Work order —
Pictures aside, copy exactly each line from the one that holds "Image resolution: width=561" through the last line of the records below.

Dataset entries
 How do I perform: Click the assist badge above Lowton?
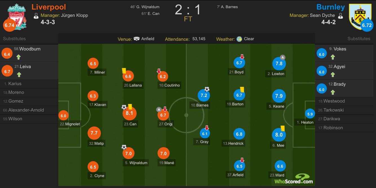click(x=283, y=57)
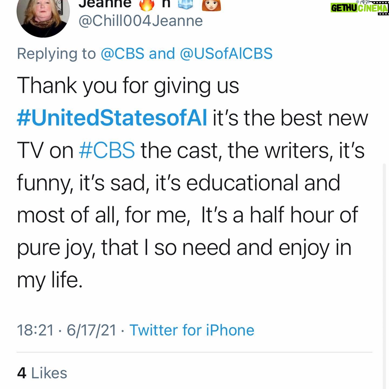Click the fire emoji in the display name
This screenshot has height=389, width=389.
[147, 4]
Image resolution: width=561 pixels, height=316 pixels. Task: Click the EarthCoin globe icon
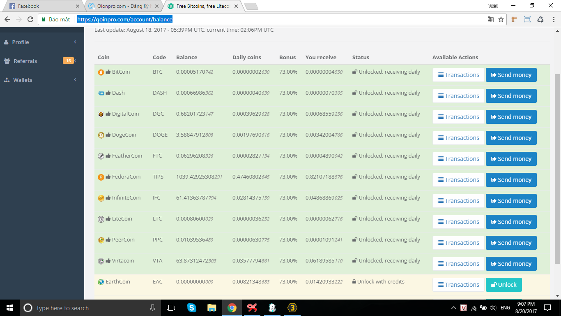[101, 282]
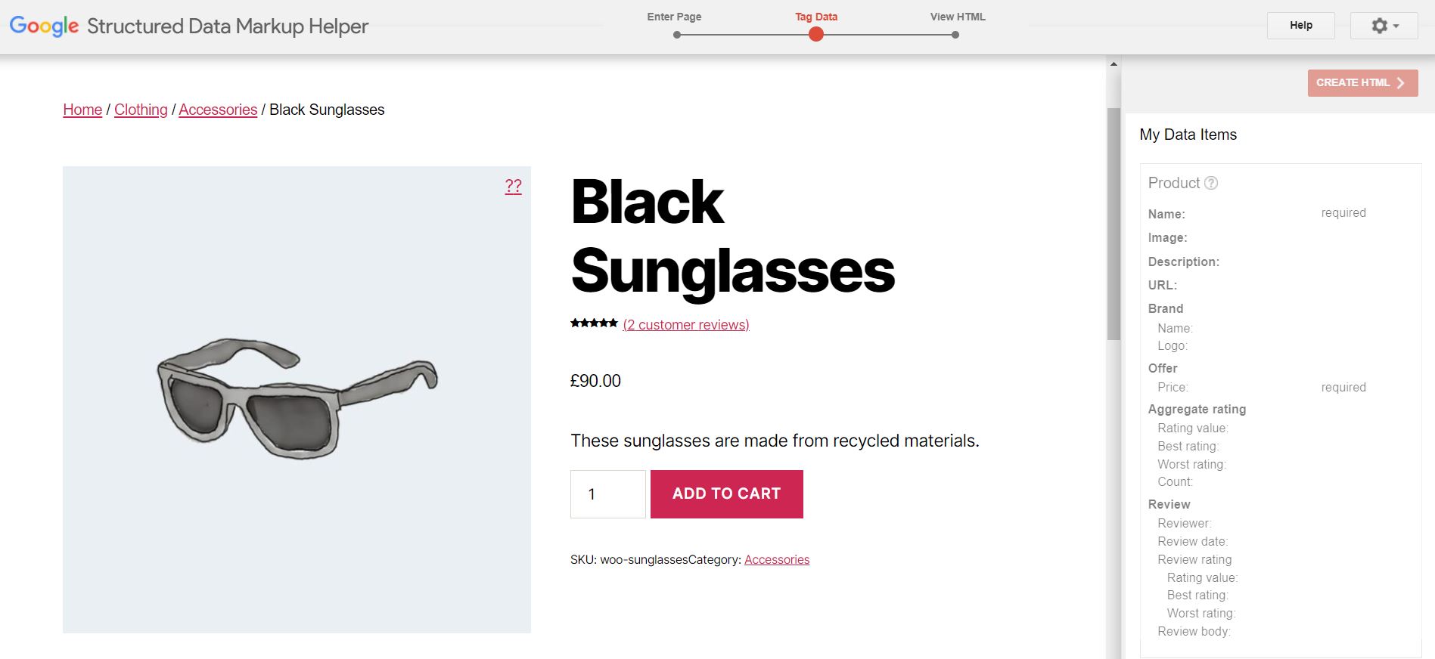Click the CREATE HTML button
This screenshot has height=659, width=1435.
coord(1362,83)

Written solution —
Image resolution: width=561 pixels, height=316 pixels. Task: Click the EarthCoin globe icon
[101, 282]
Click the CREATE HTML button
This screenshot has height=659, width=1435.
coord(1362,83)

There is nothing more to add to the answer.